··· Listed records
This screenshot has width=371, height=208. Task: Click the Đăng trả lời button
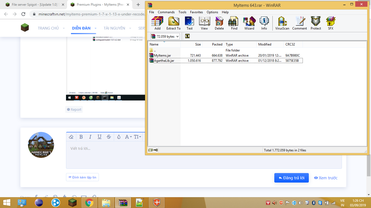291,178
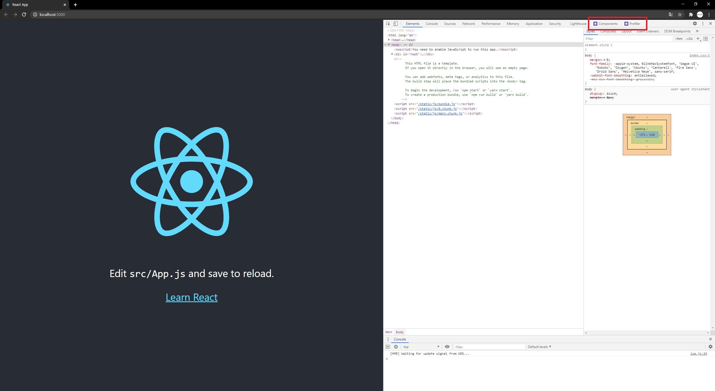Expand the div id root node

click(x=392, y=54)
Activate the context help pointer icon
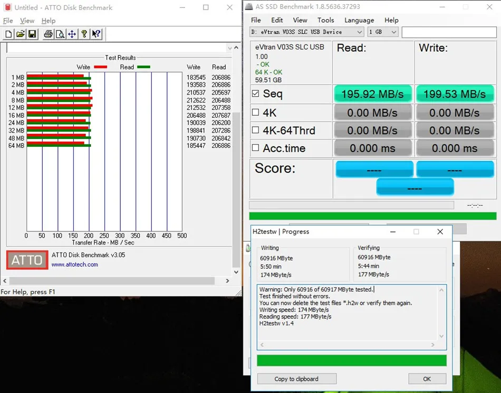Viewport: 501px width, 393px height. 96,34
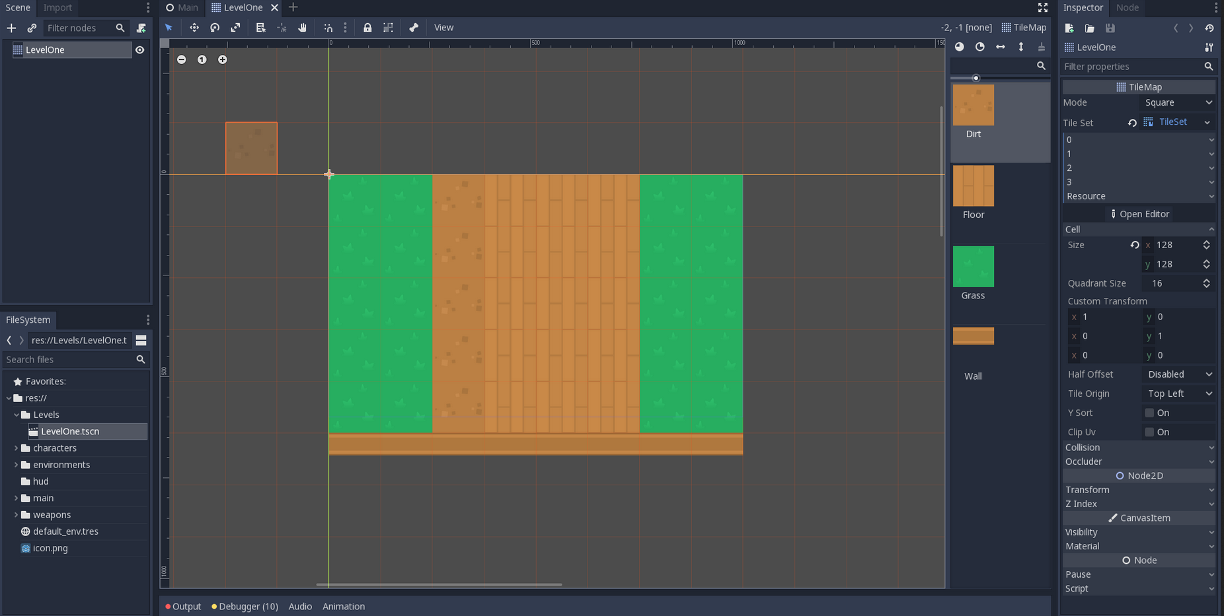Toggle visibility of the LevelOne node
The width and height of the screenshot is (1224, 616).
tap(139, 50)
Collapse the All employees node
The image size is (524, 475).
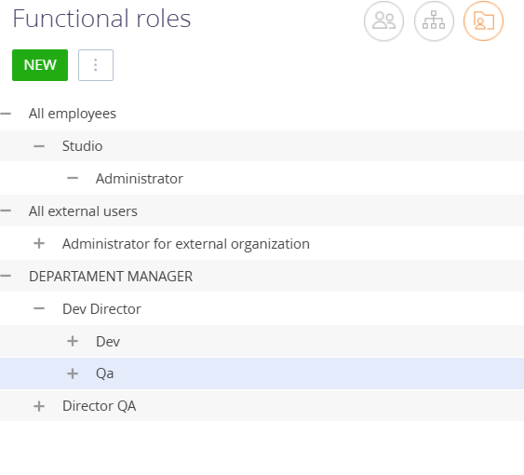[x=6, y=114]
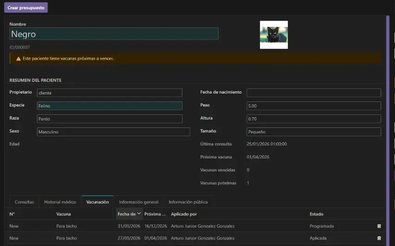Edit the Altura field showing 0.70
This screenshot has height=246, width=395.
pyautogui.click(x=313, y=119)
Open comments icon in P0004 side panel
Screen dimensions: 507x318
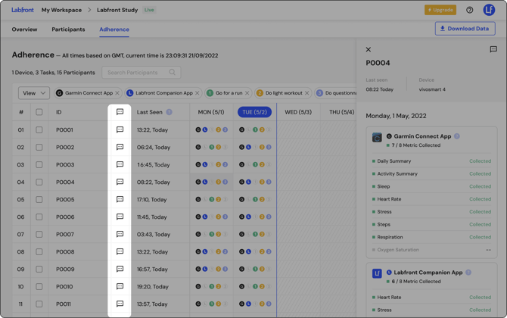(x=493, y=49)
······
··· Listed records
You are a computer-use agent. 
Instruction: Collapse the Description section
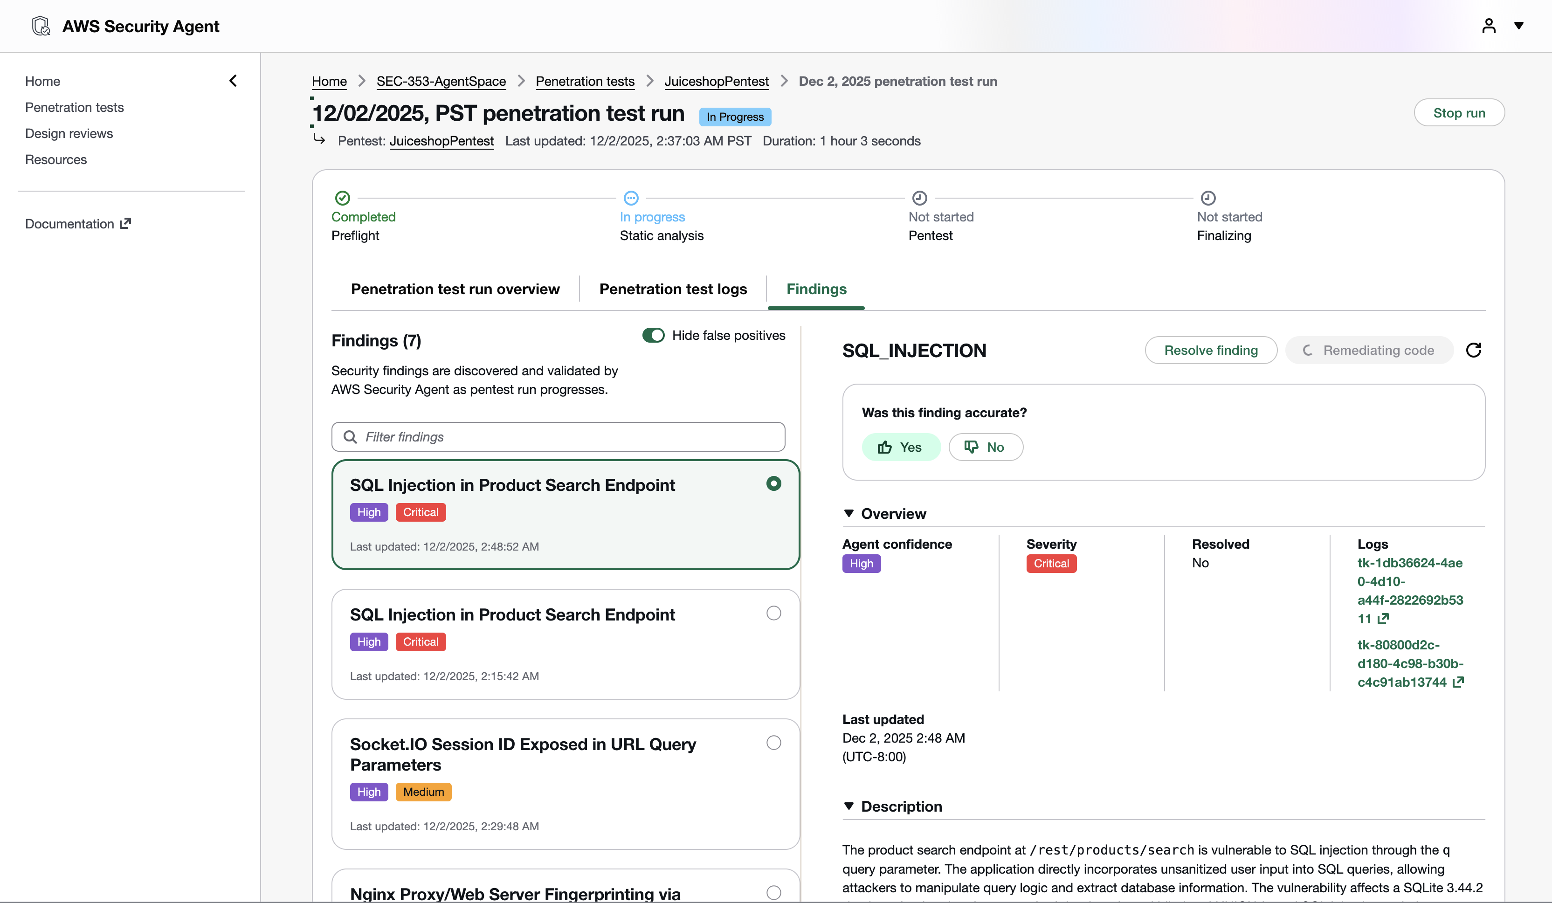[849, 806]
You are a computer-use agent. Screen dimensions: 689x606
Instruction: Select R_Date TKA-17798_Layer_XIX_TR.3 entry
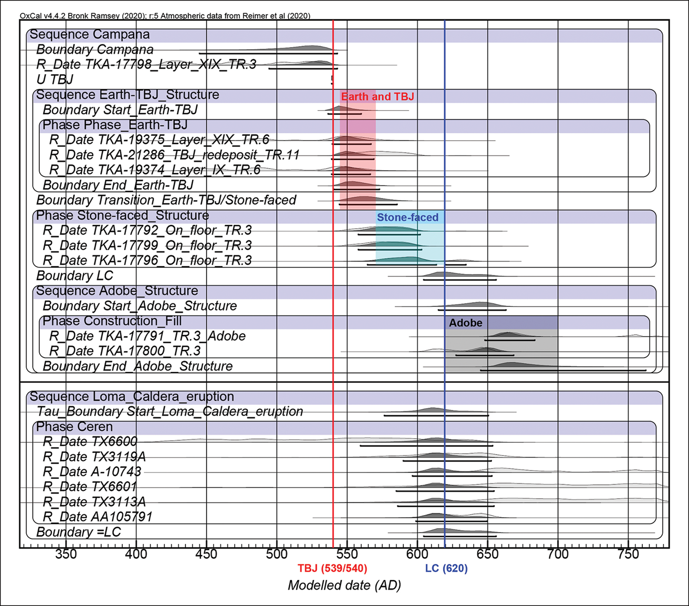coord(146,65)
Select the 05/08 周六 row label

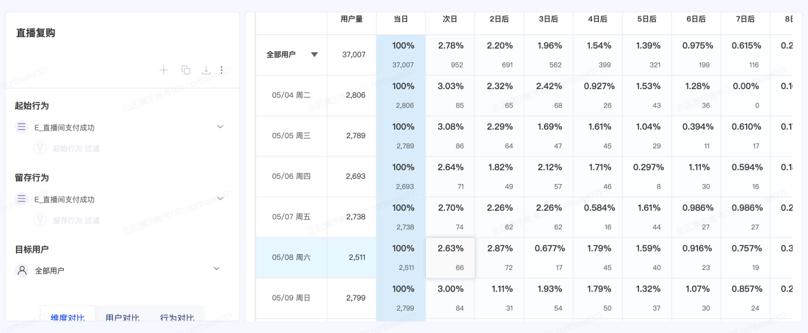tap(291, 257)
······
What to produce: Please update the rows from the line with "Collapse the All employees node" up to and including the line with "(x=493, y=49)", replacing "side panel" with "sidebar" and keeping everything else the same. Give only those lines, without the pictures.

Reply:
Collapse the All employees node
The image size is (524, 475).
[x=6, y=114]
Edit the Altura field showing 0.70
This screenshot has height=246, width=395.
pyautogui.click(x=313, y=119)
Open comments icon in P0004 sidebar
Screen dimensions: 507x318
(x=493, y=49)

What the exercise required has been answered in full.